In his op-ed, Lakshmipathi Chelluri, MD, MPH (Professor, Department of Critical Care Medicine, Co-chair, P&T Committee, UPMC Presbyterian, University of Pittsburgh School of Medicine), asks a great question “Preventable In-Hospital Cardiac Arrests―Are We Monitoring the Wrong Organ?”

To help prevent the onset of cardiac arrest, Dr. Chelluri suggests that clinicians should be monitoring for respiratory compromise as a key trigger or potential alert for cardiac arrest.

  1. Sleep Apnea + Opiods = Post-Surgical Preventable Death (October 14, 2014)

Patricia LaChance, whose husband died after routine shoulder surgery, poignantly discusses this frightful formula – Sleep Apnea + Opiods = Post-Surgical Preventable Death

Please click on the picture to view the video about John.
Please click on the picture to view the video about John.

Kenneth P. Rothfield, M.D., M.B.A. echoes the dangers of risk stratification of patients with sleep apnea (which Patricia’s husband was) in his article, “Risk Stratification of Sleep Apnea Patients – A Recipe for Death?

And, for another story of medical error, Annette Smith looks for answers about her father’s death – “Medical Error Takes a Father’s Life: A Daughter’s Plea for Answers”.

  1. A Decade of Excellence: Hospital Celebrates 10 “Event Free” Years of Patient Safety (October 14, 2014)

In a testament to the efficacy of monitoring patients receiving opioids, St. Joseph’s/Candler Hospital celebrated 10 “event free” years of patient safety.

Thank you to Harold Oglesby (Registered Respiratory Therapist (RRT), Manager, The Center for Pulmonary Health, Candler Hospital, and St. Joseph’s/Candler Health System), who is on our advisory board, and his team for this incredible achievement!

  1. Medical standards of care and the Joan Rivers death (November 7, 2014)

When medical tragedies occur, such as the death of Joan Rivers, one of the very first questions asked by patients, families, the legal system, the press, and the public is: “were appropriate care standards met?”

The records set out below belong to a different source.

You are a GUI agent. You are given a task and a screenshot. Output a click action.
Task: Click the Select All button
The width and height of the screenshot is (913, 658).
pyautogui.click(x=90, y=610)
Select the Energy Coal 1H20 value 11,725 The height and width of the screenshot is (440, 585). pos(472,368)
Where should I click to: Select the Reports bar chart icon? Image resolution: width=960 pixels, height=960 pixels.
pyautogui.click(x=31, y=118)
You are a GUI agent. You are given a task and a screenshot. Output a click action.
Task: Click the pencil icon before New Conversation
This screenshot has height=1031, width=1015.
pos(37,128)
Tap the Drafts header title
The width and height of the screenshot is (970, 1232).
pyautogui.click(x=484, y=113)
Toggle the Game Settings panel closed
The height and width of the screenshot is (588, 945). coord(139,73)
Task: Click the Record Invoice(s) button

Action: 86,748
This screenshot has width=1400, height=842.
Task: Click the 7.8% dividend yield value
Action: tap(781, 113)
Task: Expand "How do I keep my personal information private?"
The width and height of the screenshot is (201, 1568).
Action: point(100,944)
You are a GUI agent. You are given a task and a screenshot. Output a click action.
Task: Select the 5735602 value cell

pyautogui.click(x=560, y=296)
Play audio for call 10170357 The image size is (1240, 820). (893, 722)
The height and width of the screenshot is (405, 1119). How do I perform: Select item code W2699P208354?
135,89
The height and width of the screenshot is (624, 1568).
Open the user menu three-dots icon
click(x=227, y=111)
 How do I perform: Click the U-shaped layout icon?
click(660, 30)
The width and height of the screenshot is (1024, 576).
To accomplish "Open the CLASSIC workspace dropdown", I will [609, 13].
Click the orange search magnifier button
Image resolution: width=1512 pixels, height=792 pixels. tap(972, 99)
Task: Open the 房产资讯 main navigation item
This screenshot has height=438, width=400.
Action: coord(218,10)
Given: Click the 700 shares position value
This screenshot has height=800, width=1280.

Joan Rivers - she made us laugh
Joan Rivers – she made us laugh

This article by Michael Wong, JD (Executive Director, Physician-Patient Alliance for Health & Safety), Frank Overdyk, MSEE, MD  (Professor of Anesthesiology, Hofstra North Shore-LIJ School of Medicine), Lynn Razzano, RN, MSN, ONCC (Clinical Nurse Consultant, Physician-Patient Alliance for Health & Safety), Kenneth P. Rothfield, MD, MBA (System Chief Medical Officer, St. Vincent’s Healthcare) looks the different standards of medical organizations for monitoring patients receiving opioids.

  1. Patient Stories Shared at First Meeting of National Coalition to Promote Continuous Monitoring of Patients on Opioids (November 26, 2014)

Was a new standard of care set at the first meeting of the National Coalition to Promote Continuous Monitoring of Patients on Opioids?

This meeting was convened by 17 leading national healthcare organizations and patient safety advocacies including The Joint Commission, which accredits and certifies more than 20,500 health care organizations and programs in the United States, and attended by more than 50 key health organizations.